%%

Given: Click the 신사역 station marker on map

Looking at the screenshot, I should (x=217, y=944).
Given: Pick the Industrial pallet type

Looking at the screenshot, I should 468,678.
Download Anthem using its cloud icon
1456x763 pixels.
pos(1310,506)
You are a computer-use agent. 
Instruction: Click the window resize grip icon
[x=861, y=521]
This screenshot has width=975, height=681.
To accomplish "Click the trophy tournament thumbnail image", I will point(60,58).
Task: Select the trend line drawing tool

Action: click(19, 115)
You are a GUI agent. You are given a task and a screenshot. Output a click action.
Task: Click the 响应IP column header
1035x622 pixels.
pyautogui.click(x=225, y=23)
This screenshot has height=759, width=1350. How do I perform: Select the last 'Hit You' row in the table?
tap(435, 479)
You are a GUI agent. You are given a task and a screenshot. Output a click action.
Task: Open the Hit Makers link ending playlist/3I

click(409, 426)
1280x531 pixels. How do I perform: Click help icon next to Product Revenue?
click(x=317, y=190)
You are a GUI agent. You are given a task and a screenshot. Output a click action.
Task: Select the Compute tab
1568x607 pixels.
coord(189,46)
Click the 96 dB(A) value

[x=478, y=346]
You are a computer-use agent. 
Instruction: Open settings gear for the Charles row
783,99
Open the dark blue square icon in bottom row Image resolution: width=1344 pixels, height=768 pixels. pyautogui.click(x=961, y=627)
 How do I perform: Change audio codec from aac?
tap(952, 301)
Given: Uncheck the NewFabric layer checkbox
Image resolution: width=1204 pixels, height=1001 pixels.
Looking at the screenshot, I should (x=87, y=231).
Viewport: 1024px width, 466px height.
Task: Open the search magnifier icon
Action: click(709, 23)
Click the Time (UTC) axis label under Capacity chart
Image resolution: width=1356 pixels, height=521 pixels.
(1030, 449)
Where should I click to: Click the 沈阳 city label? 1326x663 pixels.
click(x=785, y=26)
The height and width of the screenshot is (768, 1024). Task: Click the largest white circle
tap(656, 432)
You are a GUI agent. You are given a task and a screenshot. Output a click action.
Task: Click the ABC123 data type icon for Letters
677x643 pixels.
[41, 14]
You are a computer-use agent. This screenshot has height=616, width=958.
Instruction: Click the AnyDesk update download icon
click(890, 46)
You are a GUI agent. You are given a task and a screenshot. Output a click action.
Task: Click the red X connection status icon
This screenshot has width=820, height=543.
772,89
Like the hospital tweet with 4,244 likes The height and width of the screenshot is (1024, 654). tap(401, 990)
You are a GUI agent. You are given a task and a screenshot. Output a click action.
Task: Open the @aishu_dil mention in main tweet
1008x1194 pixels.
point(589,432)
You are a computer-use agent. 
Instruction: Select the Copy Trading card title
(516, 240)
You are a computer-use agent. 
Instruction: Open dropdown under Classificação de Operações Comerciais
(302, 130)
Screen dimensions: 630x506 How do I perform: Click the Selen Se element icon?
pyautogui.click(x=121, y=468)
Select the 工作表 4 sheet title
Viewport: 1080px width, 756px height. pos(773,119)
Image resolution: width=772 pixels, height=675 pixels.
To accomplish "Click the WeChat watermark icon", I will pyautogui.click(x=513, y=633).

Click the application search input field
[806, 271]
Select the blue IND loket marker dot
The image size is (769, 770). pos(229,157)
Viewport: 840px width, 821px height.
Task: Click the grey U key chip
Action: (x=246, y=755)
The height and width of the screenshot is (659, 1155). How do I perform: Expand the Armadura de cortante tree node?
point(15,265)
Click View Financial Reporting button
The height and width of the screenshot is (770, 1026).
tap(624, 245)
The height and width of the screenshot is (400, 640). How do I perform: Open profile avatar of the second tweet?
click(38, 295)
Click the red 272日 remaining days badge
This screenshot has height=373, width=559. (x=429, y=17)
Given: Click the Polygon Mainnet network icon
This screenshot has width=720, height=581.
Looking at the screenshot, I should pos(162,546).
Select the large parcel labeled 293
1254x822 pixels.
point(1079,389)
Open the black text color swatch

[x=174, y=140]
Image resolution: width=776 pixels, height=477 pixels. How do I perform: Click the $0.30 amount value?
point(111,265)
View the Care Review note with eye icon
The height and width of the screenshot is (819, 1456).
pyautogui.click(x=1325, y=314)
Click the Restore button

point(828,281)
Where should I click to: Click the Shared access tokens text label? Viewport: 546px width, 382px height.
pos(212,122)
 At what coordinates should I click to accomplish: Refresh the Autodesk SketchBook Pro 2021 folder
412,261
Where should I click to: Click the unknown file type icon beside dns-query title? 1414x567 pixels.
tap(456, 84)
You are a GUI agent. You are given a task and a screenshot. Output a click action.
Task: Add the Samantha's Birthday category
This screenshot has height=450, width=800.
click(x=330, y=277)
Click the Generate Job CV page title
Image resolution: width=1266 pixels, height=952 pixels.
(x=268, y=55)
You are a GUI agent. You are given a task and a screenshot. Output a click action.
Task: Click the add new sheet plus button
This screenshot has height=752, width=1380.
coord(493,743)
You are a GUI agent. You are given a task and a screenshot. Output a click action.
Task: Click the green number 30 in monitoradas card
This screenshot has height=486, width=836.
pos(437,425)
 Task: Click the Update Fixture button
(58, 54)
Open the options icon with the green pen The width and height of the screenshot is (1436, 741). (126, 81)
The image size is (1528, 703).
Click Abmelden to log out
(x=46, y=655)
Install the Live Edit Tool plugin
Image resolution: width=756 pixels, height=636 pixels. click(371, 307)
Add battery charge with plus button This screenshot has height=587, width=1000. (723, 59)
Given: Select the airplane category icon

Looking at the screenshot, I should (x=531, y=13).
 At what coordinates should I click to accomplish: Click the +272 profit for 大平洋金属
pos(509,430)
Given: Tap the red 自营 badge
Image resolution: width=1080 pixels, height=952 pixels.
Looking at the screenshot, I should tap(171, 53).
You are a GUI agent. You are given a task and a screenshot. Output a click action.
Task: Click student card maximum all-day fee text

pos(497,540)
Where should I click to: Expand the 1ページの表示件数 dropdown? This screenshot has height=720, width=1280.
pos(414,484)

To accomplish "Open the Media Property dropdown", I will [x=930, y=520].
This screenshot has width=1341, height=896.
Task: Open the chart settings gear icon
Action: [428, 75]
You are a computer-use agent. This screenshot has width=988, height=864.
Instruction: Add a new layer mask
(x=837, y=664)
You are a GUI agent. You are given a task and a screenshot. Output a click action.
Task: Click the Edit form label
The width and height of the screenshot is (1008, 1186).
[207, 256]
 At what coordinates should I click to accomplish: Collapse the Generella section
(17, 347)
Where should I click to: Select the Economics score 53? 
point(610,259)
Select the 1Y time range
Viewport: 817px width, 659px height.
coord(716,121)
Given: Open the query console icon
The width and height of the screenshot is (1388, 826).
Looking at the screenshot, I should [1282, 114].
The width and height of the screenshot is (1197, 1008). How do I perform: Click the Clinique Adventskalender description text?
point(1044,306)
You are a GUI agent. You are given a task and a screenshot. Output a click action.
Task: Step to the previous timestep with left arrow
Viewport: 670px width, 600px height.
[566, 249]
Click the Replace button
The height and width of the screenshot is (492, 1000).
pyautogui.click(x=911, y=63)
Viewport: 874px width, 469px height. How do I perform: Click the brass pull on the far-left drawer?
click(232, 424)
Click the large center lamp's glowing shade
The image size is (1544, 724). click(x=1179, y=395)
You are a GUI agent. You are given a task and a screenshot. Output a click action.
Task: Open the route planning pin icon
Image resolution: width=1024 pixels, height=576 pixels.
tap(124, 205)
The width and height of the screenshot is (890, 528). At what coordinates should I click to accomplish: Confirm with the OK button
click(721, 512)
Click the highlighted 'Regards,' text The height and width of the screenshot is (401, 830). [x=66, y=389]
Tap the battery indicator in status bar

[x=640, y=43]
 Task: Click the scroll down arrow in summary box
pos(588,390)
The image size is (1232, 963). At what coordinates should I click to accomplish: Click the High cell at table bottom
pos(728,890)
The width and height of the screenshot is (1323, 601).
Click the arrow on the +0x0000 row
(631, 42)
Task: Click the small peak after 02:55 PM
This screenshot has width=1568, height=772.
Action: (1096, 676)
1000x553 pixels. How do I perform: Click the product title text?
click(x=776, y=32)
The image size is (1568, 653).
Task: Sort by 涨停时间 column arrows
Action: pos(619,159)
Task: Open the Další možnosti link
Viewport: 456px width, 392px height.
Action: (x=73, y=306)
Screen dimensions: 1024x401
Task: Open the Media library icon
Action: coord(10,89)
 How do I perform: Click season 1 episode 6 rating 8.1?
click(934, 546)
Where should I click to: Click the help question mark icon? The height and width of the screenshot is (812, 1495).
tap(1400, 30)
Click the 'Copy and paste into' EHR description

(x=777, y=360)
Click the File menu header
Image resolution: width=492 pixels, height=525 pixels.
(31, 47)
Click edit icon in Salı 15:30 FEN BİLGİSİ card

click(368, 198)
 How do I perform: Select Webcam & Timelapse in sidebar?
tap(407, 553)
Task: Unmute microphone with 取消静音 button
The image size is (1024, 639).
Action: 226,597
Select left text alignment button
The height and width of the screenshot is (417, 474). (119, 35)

%%

_Exercise_: What lines above contain the word "plus"? Return each such line.

_Exercise response_:
Task: Click the add new sheet plus button
Add battery charge with plus button This screenshot has height=587, width=1000. (723, 59)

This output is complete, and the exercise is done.